開幕
一筋の光もない暗闇の中、『彼女』はただ静かに座り込み品定めするかのように目を細め前を見据えていた。否、座り込むというのは正しくないのかもしれない。足が存在しない『彼女』は初めから立つことが叶わないのだから。
身に纏う漆黒のドレスと長く伸ばされた黒髪は完全に闇と同化し、いっそ死者の者ともいえそうな異常なほどに白い肌が、光源もないのに浮き出ている。
黒い瞳に映るのはただただ真闇のはずなのに、何かが見えているかのように、楽し気に赤い唇が弧を描いた。
傍から見れば異様な光景であるが、この場にいるのは『彼女』だけ。
「さあ、始めましょう。あなたたちはどのような物語を紡いで舞台で輝くのでしょうか? …安心なさい、わたくしはあなたたちの味方です。主役をより美しく魅せるのがわたくしの役目」
そうして、まるでステージ上でスポットライトを浴びている女優のごとく、両の手を大きく広げてうっそりと告げる。

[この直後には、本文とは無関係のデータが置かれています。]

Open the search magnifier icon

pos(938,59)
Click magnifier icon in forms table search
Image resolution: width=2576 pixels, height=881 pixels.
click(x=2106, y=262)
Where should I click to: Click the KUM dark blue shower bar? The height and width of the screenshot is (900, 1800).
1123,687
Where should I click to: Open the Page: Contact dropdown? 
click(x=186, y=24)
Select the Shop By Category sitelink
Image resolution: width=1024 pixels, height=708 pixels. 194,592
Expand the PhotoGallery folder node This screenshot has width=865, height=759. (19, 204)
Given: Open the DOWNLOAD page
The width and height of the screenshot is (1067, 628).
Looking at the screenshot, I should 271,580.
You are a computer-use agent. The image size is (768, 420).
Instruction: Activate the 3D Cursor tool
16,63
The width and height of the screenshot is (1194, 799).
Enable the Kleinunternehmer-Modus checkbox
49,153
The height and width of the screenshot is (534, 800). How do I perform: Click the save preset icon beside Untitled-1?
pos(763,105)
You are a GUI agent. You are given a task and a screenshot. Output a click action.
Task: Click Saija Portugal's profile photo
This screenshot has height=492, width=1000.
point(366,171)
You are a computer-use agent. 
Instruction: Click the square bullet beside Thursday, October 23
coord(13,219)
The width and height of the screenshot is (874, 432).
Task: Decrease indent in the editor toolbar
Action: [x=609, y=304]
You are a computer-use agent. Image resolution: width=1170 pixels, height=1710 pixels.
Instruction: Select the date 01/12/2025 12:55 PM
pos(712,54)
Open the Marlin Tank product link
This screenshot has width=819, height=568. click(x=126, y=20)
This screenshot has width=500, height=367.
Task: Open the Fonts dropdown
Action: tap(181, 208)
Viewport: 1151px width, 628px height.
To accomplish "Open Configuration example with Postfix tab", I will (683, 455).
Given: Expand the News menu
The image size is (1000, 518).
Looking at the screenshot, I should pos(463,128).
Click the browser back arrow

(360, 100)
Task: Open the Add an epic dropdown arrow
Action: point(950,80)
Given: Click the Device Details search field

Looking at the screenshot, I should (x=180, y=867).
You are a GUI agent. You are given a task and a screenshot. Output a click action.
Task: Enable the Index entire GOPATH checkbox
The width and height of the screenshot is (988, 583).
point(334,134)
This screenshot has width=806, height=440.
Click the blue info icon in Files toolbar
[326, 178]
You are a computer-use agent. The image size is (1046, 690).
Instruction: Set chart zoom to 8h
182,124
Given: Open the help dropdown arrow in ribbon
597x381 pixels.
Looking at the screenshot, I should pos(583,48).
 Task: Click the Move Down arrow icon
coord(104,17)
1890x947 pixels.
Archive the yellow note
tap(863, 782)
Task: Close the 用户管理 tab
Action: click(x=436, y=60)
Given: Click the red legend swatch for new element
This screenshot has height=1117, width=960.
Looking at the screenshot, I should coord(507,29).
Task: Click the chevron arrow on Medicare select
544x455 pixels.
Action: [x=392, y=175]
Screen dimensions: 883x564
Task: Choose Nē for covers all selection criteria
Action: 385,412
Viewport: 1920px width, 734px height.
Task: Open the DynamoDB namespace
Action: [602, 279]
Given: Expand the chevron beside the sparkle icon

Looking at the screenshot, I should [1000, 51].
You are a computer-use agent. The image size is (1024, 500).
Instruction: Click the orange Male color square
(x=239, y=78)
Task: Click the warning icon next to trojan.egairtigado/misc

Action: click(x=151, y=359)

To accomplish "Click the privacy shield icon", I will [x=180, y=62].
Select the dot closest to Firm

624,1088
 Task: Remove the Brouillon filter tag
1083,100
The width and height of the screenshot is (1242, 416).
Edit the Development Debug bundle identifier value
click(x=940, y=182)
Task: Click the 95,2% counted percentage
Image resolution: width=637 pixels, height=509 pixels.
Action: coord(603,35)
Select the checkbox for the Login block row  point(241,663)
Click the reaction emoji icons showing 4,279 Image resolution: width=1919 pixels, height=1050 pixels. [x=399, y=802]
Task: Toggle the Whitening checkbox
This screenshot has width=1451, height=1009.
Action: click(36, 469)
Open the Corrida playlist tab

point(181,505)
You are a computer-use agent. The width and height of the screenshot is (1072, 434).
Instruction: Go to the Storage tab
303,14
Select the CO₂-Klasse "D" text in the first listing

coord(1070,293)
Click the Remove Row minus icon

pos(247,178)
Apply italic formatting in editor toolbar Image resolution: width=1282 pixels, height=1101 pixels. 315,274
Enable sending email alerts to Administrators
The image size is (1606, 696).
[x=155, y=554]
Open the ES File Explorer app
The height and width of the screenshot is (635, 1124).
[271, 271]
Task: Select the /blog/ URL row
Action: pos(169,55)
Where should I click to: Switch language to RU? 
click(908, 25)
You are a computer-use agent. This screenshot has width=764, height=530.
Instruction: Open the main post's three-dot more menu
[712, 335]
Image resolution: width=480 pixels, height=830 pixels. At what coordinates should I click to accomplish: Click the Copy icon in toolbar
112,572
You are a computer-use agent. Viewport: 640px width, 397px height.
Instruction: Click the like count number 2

「皆様、今宵はようこそお越しくださいました。まもなく開演いたします、どうぞ最後までごゆるりとお楽しみください」
『彼女』の言葉を聞くものは誰もいない。しかし、この一言ですべてが始まった。
…5人の少女の物語。一人ひとり、お互いが関わることはないが、少女たちに共通するのは『彼女』に出会うこと。
『彼女』は舞台の演出家。少女たちの演じる『舞台』がより映えるように、ほんの少し、背中を押して手を加える。